• _EXERCISE PROMPT_
Present the rows below, from the row containing "Task: Click the crosshair" through the row containing "Action: [x=459, y=296]", as a Markdown table with the columns No and Content, leaving out any blank rows.

• _SUPPLIED MATERIAL_
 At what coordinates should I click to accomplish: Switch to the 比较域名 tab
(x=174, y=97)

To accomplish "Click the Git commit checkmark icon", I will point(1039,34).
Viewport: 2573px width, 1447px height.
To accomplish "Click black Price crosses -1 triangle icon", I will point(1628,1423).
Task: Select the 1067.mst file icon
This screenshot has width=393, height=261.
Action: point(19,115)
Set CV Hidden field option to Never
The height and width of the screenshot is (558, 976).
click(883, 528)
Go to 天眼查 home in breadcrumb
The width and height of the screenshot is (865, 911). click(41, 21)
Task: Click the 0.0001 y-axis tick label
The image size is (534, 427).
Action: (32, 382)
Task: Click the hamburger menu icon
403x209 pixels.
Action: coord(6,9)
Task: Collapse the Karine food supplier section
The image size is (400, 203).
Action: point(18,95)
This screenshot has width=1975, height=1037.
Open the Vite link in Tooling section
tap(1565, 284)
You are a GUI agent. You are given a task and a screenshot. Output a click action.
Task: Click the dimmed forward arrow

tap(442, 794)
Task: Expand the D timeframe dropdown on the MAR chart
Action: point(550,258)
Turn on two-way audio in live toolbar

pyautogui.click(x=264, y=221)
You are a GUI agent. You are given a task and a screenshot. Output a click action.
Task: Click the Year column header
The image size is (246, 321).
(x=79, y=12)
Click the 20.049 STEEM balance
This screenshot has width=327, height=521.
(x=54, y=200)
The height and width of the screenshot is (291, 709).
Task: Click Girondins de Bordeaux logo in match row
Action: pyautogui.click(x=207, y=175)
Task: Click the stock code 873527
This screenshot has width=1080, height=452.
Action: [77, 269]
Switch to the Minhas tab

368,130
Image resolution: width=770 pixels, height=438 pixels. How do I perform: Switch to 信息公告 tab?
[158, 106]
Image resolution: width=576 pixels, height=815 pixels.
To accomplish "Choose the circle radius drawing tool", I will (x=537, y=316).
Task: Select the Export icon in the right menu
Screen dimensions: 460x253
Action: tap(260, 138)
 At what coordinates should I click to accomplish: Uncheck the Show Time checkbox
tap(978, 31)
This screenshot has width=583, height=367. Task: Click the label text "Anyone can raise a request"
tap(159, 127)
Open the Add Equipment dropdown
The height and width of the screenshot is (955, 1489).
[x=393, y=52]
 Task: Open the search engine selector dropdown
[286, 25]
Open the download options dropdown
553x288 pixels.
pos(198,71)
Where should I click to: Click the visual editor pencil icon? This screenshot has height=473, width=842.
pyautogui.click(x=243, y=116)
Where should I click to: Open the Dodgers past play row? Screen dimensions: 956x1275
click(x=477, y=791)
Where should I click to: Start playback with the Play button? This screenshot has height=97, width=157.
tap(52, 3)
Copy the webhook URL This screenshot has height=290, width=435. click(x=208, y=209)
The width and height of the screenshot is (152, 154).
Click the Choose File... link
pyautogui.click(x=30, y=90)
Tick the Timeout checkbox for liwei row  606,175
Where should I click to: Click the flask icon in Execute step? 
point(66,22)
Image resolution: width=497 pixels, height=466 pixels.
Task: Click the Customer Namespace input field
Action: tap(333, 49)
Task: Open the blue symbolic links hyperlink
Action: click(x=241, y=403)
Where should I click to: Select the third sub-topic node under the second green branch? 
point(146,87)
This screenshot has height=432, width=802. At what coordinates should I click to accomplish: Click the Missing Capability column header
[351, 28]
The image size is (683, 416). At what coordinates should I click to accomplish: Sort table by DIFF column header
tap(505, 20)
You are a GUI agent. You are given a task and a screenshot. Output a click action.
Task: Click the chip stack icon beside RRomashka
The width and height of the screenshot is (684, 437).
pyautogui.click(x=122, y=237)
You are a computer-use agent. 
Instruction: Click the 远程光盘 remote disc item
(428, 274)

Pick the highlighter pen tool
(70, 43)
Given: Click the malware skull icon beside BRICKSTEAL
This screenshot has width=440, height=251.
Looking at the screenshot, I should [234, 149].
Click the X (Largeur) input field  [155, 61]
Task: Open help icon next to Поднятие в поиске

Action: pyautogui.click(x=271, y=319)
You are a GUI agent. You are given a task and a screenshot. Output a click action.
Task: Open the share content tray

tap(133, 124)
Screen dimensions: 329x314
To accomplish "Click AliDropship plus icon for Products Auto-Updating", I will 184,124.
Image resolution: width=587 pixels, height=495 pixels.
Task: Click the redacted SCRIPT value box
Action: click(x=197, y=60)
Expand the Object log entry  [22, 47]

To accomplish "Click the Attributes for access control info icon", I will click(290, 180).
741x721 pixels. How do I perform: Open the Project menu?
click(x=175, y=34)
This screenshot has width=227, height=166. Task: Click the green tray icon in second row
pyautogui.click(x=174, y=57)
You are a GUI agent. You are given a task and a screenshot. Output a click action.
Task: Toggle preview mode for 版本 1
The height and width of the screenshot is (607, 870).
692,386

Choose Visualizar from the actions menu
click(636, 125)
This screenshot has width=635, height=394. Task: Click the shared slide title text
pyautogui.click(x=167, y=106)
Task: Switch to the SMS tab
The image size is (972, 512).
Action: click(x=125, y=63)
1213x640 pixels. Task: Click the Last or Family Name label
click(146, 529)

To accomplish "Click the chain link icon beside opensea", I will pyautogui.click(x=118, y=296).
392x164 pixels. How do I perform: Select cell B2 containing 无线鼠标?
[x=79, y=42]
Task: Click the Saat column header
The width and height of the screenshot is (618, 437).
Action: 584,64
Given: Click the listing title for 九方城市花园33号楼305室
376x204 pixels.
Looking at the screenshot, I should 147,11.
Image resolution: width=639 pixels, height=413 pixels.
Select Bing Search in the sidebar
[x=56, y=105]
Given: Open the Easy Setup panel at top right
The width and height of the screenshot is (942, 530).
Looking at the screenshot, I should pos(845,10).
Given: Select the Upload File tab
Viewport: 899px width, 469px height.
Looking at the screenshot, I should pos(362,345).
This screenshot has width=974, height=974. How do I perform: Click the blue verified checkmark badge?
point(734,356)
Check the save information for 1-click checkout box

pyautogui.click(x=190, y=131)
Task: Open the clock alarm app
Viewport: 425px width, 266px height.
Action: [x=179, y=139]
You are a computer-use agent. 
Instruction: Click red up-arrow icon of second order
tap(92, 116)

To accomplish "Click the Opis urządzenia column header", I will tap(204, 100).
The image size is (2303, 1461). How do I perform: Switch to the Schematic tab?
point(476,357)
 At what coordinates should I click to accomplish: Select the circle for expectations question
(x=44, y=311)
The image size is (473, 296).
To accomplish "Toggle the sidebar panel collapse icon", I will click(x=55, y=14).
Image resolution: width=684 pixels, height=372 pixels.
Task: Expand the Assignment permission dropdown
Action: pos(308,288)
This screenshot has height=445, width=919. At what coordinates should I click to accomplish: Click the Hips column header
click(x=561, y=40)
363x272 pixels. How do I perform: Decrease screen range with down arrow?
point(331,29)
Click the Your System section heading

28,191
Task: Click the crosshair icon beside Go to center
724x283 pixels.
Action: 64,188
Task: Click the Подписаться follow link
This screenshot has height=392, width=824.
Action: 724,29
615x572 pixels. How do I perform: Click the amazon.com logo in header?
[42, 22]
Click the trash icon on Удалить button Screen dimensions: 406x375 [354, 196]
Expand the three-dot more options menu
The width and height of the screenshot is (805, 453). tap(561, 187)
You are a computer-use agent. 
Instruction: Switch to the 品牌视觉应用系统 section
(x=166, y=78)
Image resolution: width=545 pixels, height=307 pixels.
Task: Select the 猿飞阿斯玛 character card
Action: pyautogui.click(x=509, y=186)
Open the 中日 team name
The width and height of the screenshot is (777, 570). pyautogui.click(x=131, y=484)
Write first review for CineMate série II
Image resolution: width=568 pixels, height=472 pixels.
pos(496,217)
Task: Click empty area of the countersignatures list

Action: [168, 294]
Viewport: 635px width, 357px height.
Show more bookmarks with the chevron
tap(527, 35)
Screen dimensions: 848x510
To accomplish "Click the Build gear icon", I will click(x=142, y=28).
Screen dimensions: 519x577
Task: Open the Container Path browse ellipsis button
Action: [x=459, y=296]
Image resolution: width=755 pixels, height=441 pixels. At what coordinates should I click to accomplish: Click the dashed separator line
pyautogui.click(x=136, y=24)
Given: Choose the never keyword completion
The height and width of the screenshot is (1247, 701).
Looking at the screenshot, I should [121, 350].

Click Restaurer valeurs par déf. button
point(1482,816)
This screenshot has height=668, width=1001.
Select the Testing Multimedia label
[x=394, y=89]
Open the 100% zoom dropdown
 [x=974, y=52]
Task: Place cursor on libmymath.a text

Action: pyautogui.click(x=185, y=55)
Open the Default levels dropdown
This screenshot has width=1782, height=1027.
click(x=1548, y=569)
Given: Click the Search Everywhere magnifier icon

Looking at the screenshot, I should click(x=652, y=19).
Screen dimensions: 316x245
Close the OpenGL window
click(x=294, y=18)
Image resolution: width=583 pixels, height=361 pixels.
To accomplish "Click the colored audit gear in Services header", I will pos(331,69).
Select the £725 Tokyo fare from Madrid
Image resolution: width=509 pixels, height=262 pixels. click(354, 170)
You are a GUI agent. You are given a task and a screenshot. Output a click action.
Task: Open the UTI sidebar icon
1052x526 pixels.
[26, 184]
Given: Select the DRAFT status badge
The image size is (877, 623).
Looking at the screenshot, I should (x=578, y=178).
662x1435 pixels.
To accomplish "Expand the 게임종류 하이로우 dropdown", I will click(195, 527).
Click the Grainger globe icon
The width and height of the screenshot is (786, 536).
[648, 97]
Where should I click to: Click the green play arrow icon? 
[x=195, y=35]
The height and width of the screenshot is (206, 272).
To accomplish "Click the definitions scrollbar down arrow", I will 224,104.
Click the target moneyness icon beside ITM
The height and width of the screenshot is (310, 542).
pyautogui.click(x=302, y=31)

• _REPLY TO THE EXERCISE_
| No | Content |
|---|---|
| 1 | Task: Click the crosshair icon beside Go to center |
| 2 | 724x283 pixels. |
| 3 | Action: 64,188 |
| 4 | Task: Click the Подписаться follow link |
| 5 | This screenshot has height=392, width=824. |
| 6 | Action: 724,29 |
| 7 | 615x572 pixels. How do I perform: Click the amazon.com logo in header? |
| 8 | [42, 22] |
| 9 | Click the trash icon on Удалить button Screen dimensions: 406x375 [354, 196] |
| 10 | Expand the three-dot more options menu |
| 11 | The width and height of the screenshot is (805, 453). tap(561, 187) |
| 12 | You are a computer-use agent.  |
| 13 | Instruction: Switch to the 品牌视觉应用系统 section |
| 14 | (x=166, y=78) |
| 15 | Image resolution: width=545 pixels, height=307 pixels. |
| 16 | Task: Select the 猿飞阿斯玛 character card |
| 17 | Action: pyautogui.click(x=509, y=186) |
| 18 | Open the 中日 team name |
| 19 | The width and height of the screenshot is (777, 570). pyautogui.click(x=131, y=484) |
| 20 | Write first review for CineMate série II |
| 21 | Image resolution: width=568 pixels, height=472 pixels. |
| 22 | pos(496,217) |
| 23 | Task: Click empty area of the countersignatures list |
| 24 | Action: [168, 294] |
| 25 | Viewport: 635px width, 357px height. |
| 26 | Show more bookmarks with the chevron |
| 27 | tap(527, 35) |
| 28 | Screen dimensions: 848x510 |
| 29 | To accomplish "Click the Build gear icon", I will click(x=142, y=28). |
| 30 | Screen dimensions: 519x577 |
| 31 | Task: Open the Container Path browse ellipsis button |
| 32 | Action: [x=459, y=296] |